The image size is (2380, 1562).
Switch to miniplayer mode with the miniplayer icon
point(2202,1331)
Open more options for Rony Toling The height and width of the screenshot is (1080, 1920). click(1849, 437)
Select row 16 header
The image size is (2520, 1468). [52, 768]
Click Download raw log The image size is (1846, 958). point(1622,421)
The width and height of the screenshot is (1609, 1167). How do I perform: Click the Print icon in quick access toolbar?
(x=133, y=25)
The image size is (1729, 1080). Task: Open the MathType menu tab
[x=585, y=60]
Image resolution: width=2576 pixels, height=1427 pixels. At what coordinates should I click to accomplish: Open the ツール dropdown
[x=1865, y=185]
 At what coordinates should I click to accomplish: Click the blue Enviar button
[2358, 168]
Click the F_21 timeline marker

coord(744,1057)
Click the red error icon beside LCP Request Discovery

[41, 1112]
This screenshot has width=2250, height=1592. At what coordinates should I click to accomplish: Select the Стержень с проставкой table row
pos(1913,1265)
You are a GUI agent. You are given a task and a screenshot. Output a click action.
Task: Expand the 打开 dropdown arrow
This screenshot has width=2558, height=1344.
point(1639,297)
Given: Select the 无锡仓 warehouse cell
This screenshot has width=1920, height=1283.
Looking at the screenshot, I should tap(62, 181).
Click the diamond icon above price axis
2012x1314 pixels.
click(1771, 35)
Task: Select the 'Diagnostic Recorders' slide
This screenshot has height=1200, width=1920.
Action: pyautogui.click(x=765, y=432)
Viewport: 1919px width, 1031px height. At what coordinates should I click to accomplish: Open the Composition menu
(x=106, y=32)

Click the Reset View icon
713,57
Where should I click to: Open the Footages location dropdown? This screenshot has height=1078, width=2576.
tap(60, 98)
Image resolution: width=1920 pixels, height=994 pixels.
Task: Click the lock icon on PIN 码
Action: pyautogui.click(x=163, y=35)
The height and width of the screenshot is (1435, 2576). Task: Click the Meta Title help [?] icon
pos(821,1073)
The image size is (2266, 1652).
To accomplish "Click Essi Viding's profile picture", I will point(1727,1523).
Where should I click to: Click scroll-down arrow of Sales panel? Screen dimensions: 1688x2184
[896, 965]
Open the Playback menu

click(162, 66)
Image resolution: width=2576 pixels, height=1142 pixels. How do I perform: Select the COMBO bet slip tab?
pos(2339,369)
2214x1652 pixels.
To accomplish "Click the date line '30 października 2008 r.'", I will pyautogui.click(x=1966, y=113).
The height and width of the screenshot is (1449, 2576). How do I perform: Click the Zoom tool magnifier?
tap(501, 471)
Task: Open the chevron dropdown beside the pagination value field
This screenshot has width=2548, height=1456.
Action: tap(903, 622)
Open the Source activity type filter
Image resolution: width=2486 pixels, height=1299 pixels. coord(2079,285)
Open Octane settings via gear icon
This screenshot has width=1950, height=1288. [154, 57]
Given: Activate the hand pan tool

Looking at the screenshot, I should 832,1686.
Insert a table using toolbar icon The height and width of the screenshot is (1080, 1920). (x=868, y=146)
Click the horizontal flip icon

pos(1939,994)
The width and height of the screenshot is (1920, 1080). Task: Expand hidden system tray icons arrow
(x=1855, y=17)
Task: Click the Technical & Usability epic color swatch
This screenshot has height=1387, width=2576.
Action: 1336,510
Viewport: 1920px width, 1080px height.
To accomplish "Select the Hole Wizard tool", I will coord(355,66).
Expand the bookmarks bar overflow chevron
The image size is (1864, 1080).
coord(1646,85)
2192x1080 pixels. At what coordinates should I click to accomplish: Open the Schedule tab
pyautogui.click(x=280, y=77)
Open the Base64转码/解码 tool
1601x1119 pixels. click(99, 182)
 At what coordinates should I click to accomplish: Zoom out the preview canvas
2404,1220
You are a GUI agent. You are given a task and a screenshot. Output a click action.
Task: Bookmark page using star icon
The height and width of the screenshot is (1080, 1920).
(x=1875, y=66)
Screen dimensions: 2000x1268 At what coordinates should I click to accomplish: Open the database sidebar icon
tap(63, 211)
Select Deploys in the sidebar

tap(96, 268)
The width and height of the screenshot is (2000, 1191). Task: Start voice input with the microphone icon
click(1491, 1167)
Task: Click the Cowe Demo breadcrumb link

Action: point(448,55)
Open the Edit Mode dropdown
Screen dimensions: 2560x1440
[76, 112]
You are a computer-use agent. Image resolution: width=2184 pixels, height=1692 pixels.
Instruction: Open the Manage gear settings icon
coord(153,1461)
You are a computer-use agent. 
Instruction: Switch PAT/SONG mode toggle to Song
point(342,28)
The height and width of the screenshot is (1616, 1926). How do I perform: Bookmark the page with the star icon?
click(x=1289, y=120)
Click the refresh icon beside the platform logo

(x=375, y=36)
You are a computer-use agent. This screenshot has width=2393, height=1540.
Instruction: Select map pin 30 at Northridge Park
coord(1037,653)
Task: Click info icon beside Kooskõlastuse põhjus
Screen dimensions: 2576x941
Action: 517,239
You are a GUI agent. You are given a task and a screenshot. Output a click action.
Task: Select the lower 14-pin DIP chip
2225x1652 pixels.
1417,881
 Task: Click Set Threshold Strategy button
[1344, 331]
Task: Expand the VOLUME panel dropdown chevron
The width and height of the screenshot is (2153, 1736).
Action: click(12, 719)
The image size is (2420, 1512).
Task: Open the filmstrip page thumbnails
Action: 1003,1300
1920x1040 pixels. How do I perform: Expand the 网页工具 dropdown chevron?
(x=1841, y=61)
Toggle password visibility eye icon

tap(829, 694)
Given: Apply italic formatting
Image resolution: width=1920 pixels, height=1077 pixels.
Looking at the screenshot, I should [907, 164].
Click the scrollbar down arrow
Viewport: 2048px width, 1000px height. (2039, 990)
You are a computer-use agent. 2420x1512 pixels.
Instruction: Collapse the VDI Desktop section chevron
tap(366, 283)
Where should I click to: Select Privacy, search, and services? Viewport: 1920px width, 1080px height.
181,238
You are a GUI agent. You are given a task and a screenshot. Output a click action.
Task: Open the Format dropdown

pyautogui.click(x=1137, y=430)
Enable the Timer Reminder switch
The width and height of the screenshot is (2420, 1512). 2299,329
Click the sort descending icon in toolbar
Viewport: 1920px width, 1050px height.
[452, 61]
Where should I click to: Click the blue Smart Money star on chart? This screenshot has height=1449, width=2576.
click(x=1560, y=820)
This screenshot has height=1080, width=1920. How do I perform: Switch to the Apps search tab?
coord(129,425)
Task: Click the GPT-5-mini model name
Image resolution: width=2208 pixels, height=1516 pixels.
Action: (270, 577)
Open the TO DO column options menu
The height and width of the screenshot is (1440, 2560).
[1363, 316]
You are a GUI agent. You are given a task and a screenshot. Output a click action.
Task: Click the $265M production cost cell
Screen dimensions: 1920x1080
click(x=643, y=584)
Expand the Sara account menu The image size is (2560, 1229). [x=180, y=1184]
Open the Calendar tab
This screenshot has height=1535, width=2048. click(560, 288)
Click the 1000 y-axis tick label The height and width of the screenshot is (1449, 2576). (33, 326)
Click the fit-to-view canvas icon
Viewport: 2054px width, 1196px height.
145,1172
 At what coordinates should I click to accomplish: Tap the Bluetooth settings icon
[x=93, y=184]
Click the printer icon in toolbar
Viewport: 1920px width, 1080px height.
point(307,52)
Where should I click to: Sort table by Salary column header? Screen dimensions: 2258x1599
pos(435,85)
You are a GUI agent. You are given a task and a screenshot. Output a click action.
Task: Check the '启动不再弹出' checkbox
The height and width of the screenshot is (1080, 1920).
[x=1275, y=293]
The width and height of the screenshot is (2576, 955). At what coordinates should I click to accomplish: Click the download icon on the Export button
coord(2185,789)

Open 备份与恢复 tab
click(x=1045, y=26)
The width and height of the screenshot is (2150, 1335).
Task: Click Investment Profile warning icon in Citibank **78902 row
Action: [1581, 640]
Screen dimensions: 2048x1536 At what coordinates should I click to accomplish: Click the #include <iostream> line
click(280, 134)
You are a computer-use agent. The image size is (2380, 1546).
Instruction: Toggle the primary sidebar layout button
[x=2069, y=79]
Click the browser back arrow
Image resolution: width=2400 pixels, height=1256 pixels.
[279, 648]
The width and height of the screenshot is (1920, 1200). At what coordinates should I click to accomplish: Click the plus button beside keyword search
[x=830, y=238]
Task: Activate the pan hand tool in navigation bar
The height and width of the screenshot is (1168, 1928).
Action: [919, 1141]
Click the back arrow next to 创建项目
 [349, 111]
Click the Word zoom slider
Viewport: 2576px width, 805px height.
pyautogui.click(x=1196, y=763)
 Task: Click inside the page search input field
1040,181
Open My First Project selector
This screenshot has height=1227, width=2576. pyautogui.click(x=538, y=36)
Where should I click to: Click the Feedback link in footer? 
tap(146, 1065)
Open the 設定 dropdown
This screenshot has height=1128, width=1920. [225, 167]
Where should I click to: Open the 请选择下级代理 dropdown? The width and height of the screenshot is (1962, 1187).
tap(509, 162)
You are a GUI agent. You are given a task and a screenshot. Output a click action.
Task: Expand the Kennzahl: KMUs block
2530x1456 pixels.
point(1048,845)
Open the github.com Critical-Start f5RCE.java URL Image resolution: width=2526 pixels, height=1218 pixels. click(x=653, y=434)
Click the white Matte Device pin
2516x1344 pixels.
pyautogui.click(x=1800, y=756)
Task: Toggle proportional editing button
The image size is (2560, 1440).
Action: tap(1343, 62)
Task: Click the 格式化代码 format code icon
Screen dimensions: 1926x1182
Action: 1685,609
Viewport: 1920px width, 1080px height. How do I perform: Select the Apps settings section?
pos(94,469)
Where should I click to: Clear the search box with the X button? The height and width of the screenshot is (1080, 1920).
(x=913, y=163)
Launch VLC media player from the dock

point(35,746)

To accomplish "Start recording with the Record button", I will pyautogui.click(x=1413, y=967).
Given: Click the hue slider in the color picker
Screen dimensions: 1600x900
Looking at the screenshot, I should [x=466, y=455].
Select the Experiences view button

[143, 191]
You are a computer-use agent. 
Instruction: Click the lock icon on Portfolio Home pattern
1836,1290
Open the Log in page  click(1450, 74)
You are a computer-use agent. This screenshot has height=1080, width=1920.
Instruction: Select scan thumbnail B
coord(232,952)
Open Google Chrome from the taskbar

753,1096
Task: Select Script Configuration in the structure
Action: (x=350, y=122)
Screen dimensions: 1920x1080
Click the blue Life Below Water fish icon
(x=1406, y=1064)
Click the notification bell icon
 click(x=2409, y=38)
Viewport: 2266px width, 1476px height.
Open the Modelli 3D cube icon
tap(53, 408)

########################################

**YOUR INSTRUCTIONS:**
Give solely the number of lines in the data that contain the string "will".

**SOLUTION TO THIS PROBLEM:**
4